_EXERCISE:_ When you reach the line containing "Star Registration (1418, 1476)" in the data below, begin returning lines exactly as written, and stop once the line containing "Top 5 Providers (707, 1395)" has been returned.

┄┄┄┄┄┄

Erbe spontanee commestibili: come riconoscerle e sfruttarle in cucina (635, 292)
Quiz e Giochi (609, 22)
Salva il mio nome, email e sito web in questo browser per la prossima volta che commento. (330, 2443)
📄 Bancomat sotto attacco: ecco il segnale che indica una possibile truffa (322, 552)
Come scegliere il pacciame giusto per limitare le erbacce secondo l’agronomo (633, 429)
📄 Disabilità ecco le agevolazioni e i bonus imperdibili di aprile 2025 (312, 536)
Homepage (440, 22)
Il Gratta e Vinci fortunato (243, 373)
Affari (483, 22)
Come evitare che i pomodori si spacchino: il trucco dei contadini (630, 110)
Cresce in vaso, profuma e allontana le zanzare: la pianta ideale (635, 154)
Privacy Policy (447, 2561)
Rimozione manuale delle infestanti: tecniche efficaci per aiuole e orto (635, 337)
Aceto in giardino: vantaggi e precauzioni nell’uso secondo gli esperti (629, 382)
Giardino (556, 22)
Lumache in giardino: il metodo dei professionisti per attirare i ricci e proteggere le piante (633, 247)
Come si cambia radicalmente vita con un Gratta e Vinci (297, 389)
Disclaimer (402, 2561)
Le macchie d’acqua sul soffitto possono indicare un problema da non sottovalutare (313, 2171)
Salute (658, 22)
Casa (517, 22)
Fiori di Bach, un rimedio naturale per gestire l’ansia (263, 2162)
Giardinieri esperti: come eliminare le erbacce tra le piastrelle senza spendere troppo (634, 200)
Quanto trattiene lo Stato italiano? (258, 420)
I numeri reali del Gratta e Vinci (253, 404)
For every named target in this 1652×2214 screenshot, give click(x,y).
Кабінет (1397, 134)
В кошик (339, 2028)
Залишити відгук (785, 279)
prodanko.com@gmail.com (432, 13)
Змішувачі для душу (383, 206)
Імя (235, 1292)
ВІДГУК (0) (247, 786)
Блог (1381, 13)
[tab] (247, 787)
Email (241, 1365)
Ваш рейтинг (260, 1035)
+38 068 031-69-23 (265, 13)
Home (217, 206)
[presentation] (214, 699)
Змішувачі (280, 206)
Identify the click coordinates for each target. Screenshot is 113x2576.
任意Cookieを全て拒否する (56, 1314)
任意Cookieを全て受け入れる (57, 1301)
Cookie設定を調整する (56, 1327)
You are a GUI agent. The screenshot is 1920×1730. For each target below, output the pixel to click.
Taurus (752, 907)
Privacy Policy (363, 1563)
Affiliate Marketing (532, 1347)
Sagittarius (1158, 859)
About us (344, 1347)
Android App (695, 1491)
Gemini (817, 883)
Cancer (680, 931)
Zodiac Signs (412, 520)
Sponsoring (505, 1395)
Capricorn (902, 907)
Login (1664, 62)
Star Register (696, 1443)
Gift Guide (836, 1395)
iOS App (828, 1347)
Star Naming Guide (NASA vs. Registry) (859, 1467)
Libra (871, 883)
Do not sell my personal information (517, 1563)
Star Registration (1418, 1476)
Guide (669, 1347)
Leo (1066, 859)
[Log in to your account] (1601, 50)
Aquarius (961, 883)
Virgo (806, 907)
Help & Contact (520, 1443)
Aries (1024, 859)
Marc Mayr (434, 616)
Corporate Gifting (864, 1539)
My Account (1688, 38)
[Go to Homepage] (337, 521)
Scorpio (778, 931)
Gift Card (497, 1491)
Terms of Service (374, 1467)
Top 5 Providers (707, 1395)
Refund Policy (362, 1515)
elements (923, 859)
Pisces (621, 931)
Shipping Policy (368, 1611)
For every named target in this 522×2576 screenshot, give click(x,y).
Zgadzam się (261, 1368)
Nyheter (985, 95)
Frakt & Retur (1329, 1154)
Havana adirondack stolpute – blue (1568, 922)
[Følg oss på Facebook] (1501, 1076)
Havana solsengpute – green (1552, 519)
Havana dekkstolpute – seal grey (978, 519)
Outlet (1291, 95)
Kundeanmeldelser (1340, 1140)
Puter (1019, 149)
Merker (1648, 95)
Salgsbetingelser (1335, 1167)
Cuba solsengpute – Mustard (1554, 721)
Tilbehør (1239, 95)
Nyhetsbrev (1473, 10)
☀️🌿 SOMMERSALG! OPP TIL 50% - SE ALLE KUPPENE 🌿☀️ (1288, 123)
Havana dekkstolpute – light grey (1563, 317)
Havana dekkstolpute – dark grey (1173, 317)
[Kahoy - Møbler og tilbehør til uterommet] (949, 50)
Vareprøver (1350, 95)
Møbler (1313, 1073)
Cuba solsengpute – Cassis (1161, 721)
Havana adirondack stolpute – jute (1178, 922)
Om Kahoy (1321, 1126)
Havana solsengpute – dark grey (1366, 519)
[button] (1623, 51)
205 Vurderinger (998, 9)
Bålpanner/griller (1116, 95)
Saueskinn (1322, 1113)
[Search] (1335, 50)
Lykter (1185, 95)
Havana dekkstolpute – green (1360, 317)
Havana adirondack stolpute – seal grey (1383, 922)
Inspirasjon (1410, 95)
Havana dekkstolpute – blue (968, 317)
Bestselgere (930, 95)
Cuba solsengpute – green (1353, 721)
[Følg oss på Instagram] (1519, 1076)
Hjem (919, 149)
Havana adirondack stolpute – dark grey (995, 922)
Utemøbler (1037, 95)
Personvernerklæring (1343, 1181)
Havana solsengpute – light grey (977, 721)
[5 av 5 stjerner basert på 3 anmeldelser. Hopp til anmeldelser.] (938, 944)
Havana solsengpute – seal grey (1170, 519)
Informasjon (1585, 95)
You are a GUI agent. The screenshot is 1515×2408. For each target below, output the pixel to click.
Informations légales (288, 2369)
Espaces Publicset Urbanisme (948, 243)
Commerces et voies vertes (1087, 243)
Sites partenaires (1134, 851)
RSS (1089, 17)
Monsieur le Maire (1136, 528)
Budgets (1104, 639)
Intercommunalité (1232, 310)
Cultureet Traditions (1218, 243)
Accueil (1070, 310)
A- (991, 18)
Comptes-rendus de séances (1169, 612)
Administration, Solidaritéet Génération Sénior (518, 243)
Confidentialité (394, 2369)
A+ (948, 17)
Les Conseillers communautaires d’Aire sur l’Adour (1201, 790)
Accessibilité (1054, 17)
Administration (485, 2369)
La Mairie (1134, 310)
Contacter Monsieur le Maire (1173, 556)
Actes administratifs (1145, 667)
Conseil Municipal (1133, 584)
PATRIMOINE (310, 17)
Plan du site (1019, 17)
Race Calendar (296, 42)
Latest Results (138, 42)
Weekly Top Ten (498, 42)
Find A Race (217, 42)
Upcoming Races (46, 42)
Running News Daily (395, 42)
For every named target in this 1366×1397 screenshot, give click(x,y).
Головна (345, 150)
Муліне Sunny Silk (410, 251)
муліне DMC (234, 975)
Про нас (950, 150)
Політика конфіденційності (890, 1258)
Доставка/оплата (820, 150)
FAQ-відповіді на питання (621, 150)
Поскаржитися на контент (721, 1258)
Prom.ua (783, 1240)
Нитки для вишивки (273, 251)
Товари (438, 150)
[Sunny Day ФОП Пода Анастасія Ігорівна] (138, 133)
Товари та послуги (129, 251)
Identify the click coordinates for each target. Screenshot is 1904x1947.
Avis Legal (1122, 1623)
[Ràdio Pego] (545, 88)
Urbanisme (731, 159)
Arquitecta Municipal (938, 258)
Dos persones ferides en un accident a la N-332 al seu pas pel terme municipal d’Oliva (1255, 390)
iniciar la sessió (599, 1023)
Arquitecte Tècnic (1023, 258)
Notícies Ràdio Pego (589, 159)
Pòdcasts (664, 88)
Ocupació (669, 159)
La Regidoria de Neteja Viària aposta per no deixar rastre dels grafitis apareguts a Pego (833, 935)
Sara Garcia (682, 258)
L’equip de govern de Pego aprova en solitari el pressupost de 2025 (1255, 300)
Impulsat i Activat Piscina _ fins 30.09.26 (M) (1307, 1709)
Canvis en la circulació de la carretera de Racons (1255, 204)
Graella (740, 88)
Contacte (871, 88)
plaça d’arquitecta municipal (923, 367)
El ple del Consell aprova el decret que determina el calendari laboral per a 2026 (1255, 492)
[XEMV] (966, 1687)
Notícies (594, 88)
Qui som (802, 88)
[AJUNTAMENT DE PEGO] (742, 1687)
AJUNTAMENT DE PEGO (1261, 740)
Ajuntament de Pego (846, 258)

┄┄┄┄┄┄

_THE COMPLETED TASK:_
Star Registration (1418, 1476)
Guide (669, 1347)
Leo (1066, 859)
[Log in to your account] (1601, 50)
Aquarius (961, 883)
Virgo (806, 907)
Help & Contact (520, 1443)
Aries (1024, 859)
Marc Mayr (434, 616)
Corporate Gifting (864, 1539)
My Account (1688, 38)
[Go to Homepage] (337, 521)
Scorpio (778, 931)
Gift Card (497, 1491)
Terms of Service (374, 1467)
Top 5 Providers (707, 1395)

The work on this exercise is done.